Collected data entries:
=== Section Start ===

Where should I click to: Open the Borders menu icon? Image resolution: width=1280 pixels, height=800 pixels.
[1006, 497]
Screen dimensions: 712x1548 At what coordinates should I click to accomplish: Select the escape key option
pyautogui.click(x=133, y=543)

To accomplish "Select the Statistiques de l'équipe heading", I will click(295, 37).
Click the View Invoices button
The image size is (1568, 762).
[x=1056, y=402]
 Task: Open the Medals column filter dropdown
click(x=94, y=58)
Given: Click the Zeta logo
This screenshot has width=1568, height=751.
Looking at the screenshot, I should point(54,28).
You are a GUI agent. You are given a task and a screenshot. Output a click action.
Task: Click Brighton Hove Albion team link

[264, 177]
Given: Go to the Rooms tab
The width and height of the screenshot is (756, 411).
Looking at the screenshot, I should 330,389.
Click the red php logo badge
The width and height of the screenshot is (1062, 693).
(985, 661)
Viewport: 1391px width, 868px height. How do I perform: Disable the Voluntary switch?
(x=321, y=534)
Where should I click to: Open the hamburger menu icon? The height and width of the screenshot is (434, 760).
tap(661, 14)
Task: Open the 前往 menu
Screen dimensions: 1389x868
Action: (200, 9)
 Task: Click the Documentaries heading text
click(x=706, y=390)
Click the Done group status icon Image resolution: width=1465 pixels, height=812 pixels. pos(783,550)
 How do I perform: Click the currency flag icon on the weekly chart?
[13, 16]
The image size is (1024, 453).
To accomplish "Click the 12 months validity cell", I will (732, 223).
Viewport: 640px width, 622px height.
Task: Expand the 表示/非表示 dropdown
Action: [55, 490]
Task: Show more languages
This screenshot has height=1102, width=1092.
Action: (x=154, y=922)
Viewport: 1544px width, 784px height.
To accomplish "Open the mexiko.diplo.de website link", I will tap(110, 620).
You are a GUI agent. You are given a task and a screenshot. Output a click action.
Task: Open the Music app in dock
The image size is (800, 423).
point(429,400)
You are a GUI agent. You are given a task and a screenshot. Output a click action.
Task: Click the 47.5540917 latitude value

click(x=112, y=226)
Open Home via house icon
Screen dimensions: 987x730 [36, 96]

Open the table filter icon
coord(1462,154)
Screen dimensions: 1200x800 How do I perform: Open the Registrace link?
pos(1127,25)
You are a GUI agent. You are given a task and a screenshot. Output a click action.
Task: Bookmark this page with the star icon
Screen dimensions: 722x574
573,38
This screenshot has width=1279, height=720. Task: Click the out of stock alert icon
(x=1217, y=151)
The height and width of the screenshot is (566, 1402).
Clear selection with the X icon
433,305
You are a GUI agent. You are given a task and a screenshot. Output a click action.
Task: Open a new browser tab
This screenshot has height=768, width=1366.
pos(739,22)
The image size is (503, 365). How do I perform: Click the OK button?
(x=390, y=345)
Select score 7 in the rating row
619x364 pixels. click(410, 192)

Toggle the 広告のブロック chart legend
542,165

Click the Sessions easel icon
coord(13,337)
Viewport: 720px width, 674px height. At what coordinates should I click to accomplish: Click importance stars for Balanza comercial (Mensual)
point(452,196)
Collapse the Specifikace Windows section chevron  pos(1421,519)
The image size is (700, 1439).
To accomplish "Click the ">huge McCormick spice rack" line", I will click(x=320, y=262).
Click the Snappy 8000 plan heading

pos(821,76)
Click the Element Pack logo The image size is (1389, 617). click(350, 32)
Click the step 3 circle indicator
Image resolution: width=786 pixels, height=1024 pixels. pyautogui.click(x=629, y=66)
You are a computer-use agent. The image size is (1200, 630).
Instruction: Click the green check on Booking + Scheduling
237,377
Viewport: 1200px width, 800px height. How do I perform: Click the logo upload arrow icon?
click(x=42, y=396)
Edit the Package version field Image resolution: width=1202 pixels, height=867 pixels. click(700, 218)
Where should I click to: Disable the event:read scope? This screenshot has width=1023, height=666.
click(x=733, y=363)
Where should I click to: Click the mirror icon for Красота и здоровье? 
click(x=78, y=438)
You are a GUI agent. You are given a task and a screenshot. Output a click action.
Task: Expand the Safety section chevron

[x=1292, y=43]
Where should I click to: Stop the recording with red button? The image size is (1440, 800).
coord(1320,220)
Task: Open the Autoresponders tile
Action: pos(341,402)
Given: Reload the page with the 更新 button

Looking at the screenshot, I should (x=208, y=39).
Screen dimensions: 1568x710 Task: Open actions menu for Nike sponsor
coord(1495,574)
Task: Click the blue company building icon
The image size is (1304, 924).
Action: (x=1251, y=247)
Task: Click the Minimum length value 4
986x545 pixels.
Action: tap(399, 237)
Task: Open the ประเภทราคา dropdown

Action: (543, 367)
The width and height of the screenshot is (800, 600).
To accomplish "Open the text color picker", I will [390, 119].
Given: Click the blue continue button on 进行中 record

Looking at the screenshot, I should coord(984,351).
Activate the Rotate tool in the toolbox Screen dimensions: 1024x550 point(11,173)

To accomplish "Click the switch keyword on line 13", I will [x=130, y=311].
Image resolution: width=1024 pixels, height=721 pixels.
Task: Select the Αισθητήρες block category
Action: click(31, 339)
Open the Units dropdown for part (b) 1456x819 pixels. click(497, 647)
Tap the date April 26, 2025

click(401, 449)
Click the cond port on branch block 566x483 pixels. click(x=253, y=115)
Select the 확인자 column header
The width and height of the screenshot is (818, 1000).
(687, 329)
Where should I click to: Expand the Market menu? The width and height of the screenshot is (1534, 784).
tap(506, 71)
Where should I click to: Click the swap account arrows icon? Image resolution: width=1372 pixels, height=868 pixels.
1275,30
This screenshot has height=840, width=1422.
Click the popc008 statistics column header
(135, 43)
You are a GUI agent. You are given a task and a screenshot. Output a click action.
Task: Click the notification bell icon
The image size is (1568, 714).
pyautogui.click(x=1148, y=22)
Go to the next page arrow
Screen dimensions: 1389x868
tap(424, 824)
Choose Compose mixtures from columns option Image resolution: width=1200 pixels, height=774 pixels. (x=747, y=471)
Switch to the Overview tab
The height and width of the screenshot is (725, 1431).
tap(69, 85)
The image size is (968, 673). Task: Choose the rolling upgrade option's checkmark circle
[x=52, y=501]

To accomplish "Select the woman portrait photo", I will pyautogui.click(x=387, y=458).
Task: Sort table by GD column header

=== Section End ===

» YOUR OBJECTIVE
Copy each entry exactly. Omit none.

» ANSWER SPACE
Where should I click to: Open the Borders menu icon? Image resolution: width=1280 pixels, height=800 pixels.
[1006, 497]
Screen dimensions: 712x1548 At what coordinates should I click to accomplish: Select the escape key option
pyautogui.click(x=133, y=543)

To accomplish "Select the Statistiques de l'équipe heading", I will click(295, 37).
Click the View Invoices button
The image size is (1568, 762).
[x=1056, y=402]
 Task: Open the Medals column filter dropdown
click(x=94, y=58)
Given: Click the Zeta logo
This screenshot has width=1568, height=751.
Looking at the screenshot, I should point(54,28).
You are a GUI agent. You are given a task and a screenshot. Output a click action.
Task: Click Brighton Hove Albion team link

[264, 177]
Given: Go to the Rooms tab
The width and height of the screenshot is (756, 411).
Looking at the screenshot, I should 330,389.
Click the red php logo badge
The width and height of the screenshot is (1062, 693).
(985, 661)
Viewport: 1391px width, 868px height. How do I perform: Disable the Voluntary switch?
(x=321, y=534)
Where should I click to: Open the hamburger menu icon? The height and width of the screenshot is (434, 760).
tap(661, 14)
Task: Open the 前往 menu
Screen dimensions: 1389x868
Action: (200, 9)
 Task: Click the Documentaries heading text
click(x=706, y=390)
Click the Done group status icon Image resolution: width=1465 pixels, height=812 pixels. pos(783,550)
 How do I perform: Click the currency flag icon on the weekly chart?
[13, 16]
The image size is (1024, 453).
To accomplish "Click the 12 months validity cell", I will (732, 223).
Viewport: 640px width, 622px height.
Task: Expand the 表示/非表示 dropdown
Action: [55, 490]
Task: Show more languages
This screenshot has height=1102, width=1092.
Action: (x=154, y=922)
Viewport: 1544px width, 784px height.
To accomplish "Open the mexiko.diplo.de website link", I will tap(110, 620).
You are a GUI agent. You are given a task and a screenshot. Output a click action.
Task: Open the Music app in dock
The image size is (800, 423).
point(429,400)
You are a GUI agent. You are given a task and a screenshot. Output a click action.
Task: Click the 47.5540917 latitude value

click(x=112, y=226)
Open Home via house icon
Screen dimensions: 987x730 [36, 96]

Open the table filter icon
coord(1462,154)
Screen dimensions: 1200x800 How do I perform: Open the Registrace link?
pos(1127,25)
You are a GUI agent. You are given a task and a screenshot. Output a click action.
Task: Bookmark this page with the star icon
Screen dimensions: 722x574
573,38
This screenshot has width=1279, height=720. Task: Click the out of stock alert icon
(x=1217, y=151)
The height and width of the screenshot is (566, 1402).
Clear selection with the X icon
433,305
You are a GUI agent. You are given a task and a screenshot. Output a click action.
Task: Open a new browser tab
This screenshot has height=768, width=1366.
pos(739,22)
The image size is (503, 365). How do I perform: Click the OK button?
(x=390, y=345)
Select score 7 in the rating row
619x364 pixels. click(410, 192)

Toggle the 広告のブロック chart legend
542,165

Click the Sessions easel icon
coord(13,337)
Viewport: 720px width, 674px height. At what coordinates should I click to accomplish: Click importance stars for Balanza comercial (Mensual)
point(452,196)
Collapse the Specifikace Windows section chevron  pos(1421,519)
The image size is (700, 1439).
To accomplish "Click the ">huge McCormick spice rack" line", I will click(x=320, y=262).
Click the Snappy 8000 plan heading

pos(821,76)
Click the Element Pack logo The image size is (1389, 617). click(350, 32)
Click the step 3 circle indicator
Image resolution: width=786 pixels, height=1024 pixels. pyautogui.click(x=629, y=66)
You are a computer-use agent. The image size is (1200, 630).
Instruction: Click the green check on Booking + Scheduling
237,377
Viewport: 1200px width, 800px height. How do I perform: Click the logo upload arrow icon?
click(x=42, y=396)
Edit the Package version field Image resolution: width=1202 pixels, height=867 pixels. click(700, 218)
Where should I click to: Disable the event:read scope? This screenshot has width=1023, height=666.
click(x=733, y=363)
Where should I click to: Click the mirror icon for Красота и здоровье? 
click(x=78, y=438)
You are a GUI agent. You are given a task and a screenshot. Output a click action.
Task: Expand the Safety section chevron

[x=1292, y=43]
Where should I click to: Stop the recording with red button? The image size is (1440, 800).
coord(1320,220)
Task: Open the Autoresponders tile
Action: pos(341,402)
Given: Reload the page with the 更新 button

Looking at the screenshot, I should (x=208, y=39).
Screen dimensions: 1568x710 Task: Open actions menu for Nike sponsor
coord(1495,574)
Task: Click the blue company building icon
The image size is (1304, 924).
Action: (x=1251, y=247)
Task: Click the Minimum length value 4
986x545 pixels.
Action: tap(399, 237)
Task: Open the ประเภทราคา dropdown

Action: (543, 367)
The width and height of the screenshot is (800, 600).
To accomplish "Open the text color picker", I will [390, 119].
Given: Click the blue continue button on 进行中 record

Looking at the screenshot, I should coord(984,351).
Activate the Rotate tool in the toolbox Screen dimensions: 1024x550 point(11,173)

To accomplish "Click the switch keyword on line 13", I will [x=130, y=311].
Image resolution: width=1024 pixels, height=721 pixels.
Task: Select the Αισθητήρες block category
Action: click(31, 339)
Open the Units dropdown for part (b) 1456x819 pixels. click(497, 647)
Tap the date April 26, 2025

click(401, 449)
Click the cond port on branch block 566x483 pixels. click(x=253, y=115)
Select the 확인자 column header
The width and height of the screenshot is (818, 1000).
(687, 329)
Where should I click to: Expand the Market menu? The width and height of the screenshot is (1534, 784).
tap(506, 71)
Where should I click to: Click the swap account arrows icon? Image resolution: width=1372 pixels, height=868 pixels.
1275,30
This screenshot has height=840, width=1422.
Click the popc008 statistics column header
(135, 43)
You are a GUI agent. You are given a task and a screenshot. Output a click action.
Task: Click the notification bell icon
The image size is (1568, 714).
pyautogui.click(x=1148, y=22)
Go to the next page arrow
Screen dimensions: 1389x868
tap(424, 824)
Choose Compose mixtures from columns option Image resolution: width=1200 pixels, height=774 pixels. (x=747, y=471)
Switch to the Overview tab
The height and width of the screenshot is (725, 1431).
tap(69, 85)
The image size is (968, 673). Task: Choose the rolling upgrade option's checkmark circle
[x=52, y=501]

To accomplish "Select the woman portrait photo", I will pyautogui.click(x=387, y=458).
Task: Sort table by GD column header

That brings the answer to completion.